## What you are asked to do:
Search the entries for the word "thumbnail" and return every line where it is found.
= = = = =
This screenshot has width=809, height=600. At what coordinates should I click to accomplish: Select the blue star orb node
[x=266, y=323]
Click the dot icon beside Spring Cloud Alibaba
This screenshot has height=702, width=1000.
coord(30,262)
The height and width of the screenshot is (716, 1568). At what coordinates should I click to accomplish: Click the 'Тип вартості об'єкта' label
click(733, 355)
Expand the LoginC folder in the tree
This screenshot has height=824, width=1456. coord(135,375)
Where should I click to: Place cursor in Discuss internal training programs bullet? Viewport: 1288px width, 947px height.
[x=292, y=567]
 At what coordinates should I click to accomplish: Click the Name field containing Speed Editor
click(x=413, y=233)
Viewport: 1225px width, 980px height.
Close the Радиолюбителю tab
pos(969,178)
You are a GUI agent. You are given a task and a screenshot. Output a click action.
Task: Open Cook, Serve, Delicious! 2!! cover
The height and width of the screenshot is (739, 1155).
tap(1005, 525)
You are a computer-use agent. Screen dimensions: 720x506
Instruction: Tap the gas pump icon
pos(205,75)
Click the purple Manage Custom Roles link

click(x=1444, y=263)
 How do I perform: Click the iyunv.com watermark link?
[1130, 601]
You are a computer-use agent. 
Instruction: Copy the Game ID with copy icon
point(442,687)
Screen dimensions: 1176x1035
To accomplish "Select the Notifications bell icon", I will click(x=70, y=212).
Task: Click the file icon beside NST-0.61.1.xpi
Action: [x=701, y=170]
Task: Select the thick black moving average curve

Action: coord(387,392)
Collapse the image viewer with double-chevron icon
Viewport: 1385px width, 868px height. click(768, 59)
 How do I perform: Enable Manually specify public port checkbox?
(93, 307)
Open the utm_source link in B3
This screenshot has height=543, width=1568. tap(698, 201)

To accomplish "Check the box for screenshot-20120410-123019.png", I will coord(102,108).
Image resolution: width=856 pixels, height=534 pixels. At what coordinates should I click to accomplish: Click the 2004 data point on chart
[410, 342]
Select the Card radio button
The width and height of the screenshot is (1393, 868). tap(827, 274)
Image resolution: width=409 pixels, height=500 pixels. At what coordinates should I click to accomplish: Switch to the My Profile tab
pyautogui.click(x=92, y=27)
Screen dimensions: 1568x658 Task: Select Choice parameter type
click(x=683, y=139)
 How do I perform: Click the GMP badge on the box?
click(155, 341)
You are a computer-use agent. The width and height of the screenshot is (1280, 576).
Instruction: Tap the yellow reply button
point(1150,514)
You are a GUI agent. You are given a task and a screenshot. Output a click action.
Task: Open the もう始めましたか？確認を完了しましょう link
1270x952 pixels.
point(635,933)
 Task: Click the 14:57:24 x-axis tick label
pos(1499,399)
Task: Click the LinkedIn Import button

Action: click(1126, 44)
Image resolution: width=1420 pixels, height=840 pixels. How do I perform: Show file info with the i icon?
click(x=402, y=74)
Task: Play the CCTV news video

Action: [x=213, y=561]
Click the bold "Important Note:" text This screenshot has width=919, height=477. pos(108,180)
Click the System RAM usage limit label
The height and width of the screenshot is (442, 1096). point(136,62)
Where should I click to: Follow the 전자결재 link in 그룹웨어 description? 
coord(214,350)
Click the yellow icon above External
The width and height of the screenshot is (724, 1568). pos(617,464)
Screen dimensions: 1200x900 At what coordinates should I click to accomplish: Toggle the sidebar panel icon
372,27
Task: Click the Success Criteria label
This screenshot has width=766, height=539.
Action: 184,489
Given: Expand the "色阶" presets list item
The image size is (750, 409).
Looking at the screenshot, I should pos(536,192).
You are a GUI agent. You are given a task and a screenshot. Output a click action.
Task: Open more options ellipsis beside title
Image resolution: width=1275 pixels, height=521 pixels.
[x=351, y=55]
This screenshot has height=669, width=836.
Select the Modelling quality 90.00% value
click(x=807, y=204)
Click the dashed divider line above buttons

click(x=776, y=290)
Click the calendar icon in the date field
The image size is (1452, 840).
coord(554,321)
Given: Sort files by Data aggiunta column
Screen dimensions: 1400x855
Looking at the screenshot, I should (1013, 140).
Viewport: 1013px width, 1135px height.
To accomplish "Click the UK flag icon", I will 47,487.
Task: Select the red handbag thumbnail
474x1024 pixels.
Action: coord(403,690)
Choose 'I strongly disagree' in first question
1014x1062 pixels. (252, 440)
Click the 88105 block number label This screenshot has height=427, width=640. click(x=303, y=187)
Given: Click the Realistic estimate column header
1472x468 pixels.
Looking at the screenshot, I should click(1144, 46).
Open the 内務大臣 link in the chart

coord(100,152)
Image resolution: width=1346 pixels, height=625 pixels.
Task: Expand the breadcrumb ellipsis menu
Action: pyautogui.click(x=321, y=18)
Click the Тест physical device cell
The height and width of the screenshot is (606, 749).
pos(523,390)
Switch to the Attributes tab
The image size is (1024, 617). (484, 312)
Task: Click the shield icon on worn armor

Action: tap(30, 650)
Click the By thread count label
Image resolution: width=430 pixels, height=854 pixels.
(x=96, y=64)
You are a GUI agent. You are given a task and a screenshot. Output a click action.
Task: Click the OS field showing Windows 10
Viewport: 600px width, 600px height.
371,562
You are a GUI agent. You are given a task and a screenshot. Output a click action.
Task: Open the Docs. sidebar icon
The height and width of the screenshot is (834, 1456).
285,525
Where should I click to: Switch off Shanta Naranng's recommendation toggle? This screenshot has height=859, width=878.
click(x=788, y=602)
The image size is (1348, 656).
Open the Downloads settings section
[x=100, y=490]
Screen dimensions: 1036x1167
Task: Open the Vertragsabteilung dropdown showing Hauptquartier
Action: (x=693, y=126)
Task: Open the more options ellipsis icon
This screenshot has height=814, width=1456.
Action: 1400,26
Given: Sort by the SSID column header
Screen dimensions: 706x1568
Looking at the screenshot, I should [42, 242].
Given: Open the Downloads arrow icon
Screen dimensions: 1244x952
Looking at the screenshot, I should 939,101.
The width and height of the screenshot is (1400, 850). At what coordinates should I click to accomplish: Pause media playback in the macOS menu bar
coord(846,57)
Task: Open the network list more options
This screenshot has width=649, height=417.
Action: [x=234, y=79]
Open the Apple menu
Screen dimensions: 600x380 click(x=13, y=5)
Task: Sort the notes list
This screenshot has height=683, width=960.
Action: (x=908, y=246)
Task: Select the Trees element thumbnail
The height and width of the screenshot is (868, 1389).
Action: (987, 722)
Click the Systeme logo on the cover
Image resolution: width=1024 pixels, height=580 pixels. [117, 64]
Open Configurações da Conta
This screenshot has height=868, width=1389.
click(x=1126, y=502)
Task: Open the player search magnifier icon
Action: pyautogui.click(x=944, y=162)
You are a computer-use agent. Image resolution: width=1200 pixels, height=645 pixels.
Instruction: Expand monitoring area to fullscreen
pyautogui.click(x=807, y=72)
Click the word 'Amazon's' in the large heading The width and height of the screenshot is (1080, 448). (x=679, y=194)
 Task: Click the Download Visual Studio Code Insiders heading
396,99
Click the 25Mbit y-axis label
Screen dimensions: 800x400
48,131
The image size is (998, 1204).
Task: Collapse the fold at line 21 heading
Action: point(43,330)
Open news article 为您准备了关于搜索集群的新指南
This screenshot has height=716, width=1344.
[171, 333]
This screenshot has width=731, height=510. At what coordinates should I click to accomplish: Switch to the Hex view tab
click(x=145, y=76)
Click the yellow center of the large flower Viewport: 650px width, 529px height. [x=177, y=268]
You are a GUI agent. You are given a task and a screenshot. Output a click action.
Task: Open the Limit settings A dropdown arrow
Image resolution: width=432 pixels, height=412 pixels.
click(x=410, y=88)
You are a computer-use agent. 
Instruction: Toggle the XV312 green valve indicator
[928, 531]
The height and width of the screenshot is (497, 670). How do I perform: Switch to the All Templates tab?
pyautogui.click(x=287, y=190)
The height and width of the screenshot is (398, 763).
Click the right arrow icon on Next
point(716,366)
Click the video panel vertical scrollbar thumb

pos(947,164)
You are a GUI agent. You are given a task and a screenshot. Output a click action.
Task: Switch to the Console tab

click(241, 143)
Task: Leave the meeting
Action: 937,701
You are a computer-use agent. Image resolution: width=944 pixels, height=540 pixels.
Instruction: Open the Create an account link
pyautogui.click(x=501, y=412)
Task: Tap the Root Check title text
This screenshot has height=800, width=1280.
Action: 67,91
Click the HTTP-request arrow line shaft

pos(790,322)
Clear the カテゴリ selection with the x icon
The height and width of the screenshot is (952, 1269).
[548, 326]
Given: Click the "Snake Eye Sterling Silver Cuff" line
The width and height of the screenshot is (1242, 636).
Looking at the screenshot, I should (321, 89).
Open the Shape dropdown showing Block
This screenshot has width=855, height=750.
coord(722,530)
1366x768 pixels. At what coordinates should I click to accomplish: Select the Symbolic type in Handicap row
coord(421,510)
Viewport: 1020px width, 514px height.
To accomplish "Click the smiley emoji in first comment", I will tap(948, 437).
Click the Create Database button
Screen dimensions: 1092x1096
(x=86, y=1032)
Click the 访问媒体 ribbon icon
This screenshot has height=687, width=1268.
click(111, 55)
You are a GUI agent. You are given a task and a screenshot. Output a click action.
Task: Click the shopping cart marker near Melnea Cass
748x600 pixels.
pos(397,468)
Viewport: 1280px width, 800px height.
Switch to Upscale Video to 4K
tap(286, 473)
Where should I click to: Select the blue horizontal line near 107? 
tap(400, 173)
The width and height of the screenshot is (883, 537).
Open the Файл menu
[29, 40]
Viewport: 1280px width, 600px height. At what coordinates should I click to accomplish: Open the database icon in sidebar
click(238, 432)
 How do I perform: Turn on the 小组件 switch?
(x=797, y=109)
= = = = =
## Problem solution:
Task: Select the red handbag thumbnail
Task: Select the Trees element thumbnail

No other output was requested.